__Material for this exercise__:
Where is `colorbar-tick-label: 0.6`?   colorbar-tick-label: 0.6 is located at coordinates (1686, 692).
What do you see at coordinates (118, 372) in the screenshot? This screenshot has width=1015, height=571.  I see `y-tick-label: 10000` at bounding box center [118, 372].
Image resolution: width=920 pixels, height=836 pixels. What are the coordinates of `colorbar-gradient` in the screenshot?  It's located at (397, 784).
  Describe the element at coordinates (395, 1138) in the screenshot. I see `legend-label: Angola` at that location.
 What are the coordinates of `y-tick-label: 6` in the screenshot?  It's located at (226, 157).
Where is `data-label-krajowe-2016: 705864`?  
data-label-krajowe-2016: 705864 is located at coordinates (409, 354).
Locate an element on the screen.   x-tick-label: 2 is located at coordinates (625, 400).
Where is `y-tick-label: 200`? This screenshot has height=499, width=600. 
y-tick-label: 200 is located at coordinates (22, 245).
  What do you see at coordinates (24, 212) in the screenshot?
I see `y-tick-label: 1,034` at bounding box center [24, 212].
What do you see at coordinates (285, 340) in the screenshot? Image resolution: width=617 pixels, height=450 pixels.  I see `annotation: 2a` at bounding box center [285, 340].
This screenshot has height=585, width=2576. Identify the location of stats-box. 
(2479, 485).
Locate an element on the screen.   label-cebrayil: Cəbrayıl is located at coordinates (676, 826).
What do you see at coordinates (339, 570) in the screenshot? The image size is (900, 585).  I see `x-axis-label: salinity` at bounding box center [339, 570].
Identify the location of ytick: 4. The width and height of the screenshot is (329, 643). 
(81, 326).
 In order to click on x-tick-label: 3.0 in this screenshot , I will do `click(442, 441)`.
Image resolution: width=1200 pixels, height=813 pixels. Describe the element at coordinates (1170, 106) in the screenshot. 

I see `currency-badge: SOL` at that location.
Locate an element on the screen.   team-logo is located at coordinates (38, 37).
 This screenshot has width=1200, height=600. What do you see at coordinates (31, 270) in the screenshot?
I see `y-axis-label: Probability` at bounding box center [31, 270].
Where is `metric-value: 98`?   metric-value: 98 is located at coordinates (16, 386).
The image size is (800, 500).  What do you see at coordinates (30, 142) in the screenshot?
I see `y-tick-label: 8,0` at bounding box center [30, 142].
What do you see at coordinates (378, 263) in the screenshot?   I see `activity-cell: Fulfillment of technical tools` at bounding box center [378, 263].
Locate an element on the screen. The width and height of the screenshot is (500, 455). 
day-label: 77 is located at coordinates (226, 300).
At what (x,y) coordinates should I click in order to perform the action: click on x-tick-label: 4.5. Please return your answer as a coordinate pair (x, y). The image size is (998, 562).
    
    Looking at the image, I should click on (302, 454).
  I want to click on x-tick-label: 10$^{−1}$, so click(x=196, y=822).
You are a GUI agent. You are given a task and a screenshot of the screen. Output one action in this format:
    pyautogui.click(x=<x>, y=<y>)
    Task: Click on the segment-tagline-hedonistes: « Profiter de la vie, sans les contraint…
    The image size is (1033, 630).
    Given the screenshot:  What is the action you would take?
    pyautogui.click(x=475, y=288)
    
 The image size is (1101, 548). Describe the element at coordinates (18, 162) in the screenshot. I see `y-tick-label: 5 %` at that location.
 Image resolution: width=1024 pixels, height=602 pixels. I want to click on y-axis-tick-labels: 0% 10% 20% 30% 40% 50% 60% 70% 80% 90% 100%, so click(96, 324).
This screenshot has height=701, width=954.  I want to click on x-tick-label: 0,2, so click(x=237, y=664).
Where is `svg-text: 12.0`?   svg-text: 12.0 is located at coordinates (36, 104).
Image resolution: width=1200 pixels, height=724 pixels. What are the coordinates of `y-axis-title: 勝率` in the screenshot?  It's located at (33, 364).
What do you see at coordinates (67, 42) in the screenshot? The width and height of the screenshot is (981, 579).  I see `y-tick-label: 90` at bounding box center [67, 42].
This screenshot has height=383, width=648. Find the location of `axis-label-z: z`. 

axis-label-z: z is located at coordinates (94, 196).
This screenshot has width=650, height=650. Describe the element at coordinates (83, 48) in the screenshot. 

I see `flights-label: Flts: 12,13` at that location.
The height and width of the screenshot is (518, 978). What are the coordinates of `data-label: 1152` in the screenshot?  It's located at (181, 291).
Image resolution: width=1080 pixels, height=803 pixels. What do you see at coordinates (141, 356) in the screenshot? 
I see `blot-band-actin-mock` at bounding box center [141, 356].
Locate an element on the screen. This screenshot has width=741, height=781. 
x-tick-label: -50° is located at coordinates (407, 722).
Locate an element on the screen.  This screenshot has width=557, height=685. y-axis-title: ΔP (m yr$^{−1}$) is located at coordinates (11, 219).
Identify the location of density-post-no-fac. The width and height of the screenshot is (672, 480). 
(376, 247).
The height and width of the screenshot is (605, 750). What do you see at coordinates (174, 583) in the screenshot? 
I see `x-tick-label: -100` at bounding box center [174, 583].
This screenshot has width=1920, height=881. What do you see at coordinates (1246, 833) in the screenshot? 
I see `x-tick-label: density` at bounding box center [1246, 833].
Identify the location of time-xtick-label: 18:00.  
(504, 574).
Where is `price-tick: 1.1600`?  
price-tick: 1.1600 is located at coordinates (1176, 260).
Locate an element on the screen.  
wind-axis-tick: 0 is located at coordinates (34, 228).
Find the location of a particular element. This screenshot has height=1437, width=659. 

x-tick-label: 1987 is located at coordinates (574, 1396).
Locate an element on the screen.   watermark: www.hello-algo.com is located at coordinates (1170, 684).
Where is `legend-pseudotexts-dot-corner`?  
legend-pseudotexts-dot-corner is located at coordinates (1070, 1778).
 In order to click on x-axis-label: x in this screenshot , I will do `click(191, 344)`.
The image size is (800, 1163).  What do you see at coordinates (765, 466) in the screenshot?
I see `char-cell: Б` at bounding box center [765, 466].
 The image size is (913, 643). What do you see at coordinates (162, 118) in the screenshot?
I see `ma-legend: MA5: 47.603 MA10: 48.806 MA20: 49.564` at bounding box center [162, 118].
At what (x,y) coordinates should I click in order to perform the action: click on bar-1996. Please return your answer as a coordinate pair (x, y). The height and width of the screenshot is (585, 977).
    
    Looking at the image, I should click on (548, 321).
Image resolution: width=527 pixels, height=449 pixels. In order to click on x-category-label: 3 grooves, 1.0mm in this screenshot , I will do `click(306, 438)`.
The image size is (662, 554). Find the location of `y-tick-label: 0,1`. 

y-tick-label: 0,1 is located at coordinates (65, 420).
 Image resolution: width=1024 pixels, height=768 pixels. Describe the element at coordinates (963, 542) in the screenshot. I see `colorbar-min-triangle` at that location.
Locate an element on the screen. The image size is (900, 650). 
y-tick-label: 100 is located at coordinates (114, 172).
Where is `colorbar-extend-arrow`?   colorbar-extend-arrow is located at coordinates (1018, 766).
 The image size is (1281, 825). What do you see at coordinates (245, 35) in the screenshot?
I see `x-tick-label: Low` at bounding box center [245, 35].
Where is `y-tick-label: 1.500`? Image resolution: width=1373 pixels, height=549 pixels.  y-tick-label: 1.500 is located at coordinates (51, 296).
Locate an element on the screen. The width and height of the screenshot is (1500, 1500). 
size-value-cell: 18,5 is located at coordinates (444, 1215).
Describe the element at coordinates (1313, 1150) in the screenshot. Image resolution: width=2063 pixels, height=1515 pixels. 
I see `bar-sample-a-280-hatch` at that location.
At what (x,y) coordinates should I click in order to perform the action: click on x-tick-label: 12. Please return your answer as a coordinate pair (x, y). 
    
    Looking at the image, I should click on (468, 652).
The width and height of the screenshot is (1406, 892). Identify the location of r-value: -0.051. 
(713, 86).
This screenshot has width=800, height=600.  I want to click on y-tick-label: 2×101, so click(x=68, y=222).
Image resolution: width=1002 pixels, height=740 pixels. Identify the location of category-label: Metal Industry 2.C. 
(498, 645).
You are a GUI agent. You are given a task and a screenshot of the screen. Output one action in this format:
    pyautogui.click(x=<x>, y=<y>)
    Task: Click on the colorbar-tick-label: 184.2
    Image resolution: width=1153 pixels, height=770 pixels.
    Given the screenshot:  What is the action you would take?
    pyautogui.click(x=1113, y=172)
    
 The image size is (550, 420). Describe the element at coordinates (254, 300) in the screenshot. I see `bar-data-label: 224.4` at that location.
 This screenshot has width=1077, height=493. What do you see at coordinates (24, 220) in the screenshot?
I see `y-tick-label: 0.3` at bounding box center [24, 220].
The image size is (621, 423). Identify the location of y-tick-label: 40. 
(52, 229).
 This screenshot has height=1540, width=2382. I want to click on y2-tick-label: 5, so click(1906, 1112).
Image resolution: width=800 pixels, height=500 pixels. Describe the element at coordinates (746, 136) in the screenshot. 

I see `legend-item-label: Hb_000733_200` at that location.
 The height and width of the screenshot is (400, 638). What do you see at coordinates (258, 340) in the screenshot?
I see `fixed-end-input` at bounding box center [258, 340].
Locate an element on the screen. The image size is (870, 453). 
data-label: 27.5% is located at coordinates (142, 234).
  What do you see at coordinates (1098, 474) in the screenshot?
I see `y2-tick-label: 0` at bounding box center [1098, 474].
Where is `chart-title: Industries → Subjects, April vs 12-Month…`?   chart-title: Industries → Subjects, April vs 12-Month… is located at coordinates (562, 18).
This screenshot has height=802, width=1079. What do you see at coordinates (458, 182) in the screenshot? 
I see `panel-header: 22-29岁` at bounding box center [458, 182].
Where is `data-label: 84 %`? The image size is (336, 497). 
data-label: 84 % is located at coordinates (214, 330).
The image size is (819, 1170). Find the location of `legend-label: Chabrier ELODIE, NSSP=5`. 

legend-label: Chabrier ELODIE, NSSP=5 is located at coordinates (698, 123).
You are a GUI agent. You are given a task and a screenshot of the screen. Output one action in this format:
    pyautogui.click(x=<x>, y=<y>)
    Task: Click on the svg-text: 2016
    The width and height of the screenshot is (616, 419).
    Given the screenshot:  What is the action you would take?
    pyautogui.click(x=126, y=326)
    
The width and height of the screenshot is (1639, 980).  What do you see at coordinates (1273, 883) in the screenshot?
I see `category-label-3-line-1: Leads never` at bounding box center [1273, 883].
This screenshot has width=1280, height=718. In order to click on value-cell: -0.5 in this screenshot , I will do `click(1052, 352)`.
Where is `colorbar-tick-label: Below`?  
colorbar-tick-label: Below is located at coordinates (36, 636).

__Exercise description__:
Recast the part of the listing that opens with the line containing "coordinates (16, 386)." and closes with the line containing "so click(x=196, y=822)." as a numbered list, leaving out blank lines. Include both of those lines.

__Solution to this exercise__:
1. Where is `metric-value: 98`?   metric-value: 98 is located at coordinates (16, 386).
2. The image size is (800, 500).  What do you see at coordinates (30, 142) in the screenshot?
3. I see `y-tick-label: 8,0` at bounding box center [30, 142].
4. What do you see at coordinates (378, 263) in the screenshot?   I see `activity-cell: Fulfillment of technical tools` at bounding box center [378, 263].
5. Locate an element on the screen. The width and height of the screenshot is (500, 455). 
6. day-label: 77 is located at coordinates (226, 300).
7. At what (x,y) coordinates should I click in order to perform the action: click on x-tick-label: 4.5. Please return your answer as a coordinate pair (x, y). The image size is (998, 562).
8.     Looking at the image, I should click on (302, 454).
9.   I want to click on x-tick-label: 10$^{−1}$, so click(x=196, y=822).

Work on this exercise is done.